Genetic tests are valuable because they can provide important information to patients and their medical providers regarding diagnoses, treatment and disease prevention. For example, genetic testing can help identify genetic mutations associated with certain diseases or conditions before symptoms appear, and it can help predict how an individual will respond to certain medications based on their genetic profile. However, the rapid growth in the number of tests available has invited well-earned scrutiny from law enforce.

The Federal Anti-Kickback Statute, Eliminating Kickbacks in Recovery Act and Commercial Insurance Fraud Law have all been used to prosecute unscrupulous marketers, call center operators and telemedicine providers in the last few months.
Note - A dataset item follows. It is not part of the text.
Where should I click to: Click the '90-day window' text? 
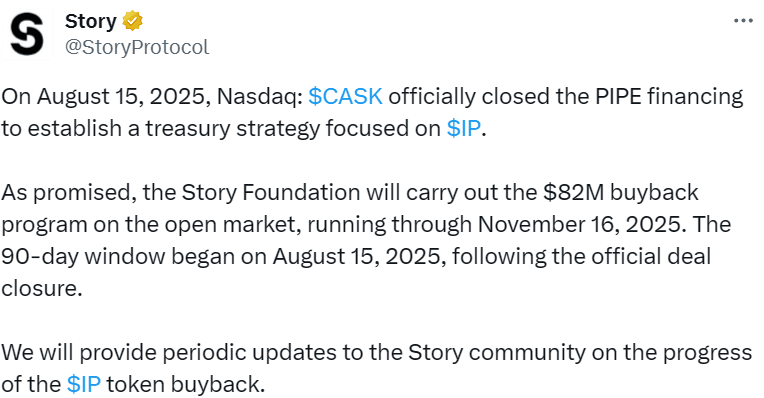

Kickbacks in exchange for genetic specimens are just as illegal as kickbacks for patients.

An ordering provider’s relationship with a patient, accurate and effective communication, and follow up are imperative if the patient will undergo genetic testing. Below are a few examples of how lab industry professionals have been caught in fraudulent prosecutions:

· Genetic tests may only be performed after a physician has established a relationship with a patient and determined that the tests are medically necessary and typically requires informed consent from the individual undergoing testing. Fraudulent practices might involve obtaining consent through deception or withholding important information about the risks and limitations of the test.
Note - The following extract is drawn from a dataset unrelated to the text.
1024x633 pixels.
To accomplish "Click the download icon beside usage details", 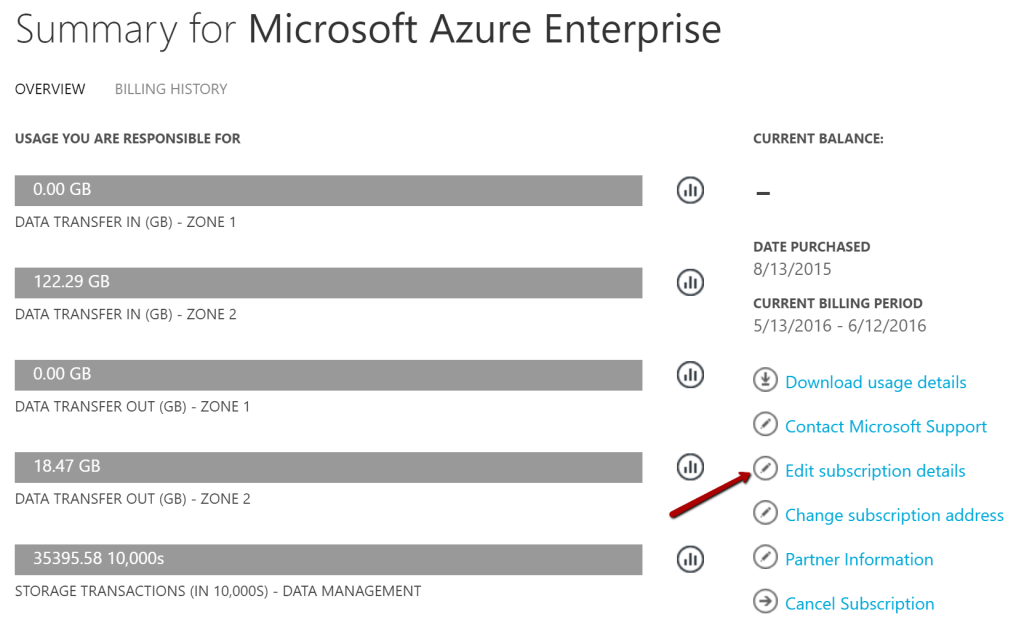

· Persons involved in the genetic testing industry may pursue purely financial gain by encouraging individuals to undergo genetic testing when it is not medically necessary. This could involve offering unnecessary follow-up tests, consultations, or treatments based on the results of the initial test.

· Misrepresentation of a test’s applicability can occur if a lab, ordering provider, or marketer falsely claims that a genetic test can provide certain information or insights that it cannot actually deliver. For example, one might claim that a test can accurately predict an individual’s risk for a certain disease when scientific evidence does not support such a claim.

One other important item to note. Because genetic testing is a lucrative venture for persons billing Medicare, it is crucial for laboratories to ensure that the specimens they are testing are bona fide. Under Medicare Access and CHIP Reauthorization Act of 2015 (MACRA), Title 42, United States Code, Section 1320a-7b(b)(4) (“MACRA”), it illegal to buy, sell, or distribute Medicare beneficiary identification numbers without proper authority. Unscrupulous actors are using “data mining” and “social engineering” to collect Medicare beneficiary information, and then selling that information. Just last year, a man here in Palm Beach County was sentenced to 41 months in prison for engaging in such behavior on behalf of a laboratory. Laboratories should be regularly reviewing interactions with beneficiaries to ensure that they are the result of a genuine laboratory representative and a genuine patient.

Prosecutions are on the rise, and the industry continues to expand. There are ways to compliantly market to consumers interested in genetic testing, to determine whether those consumers are candidates for genetic testing, and to provide those genetic tests. If you’re involved in the genetic testing space, it is imperative that your processes are examined for any soft spots.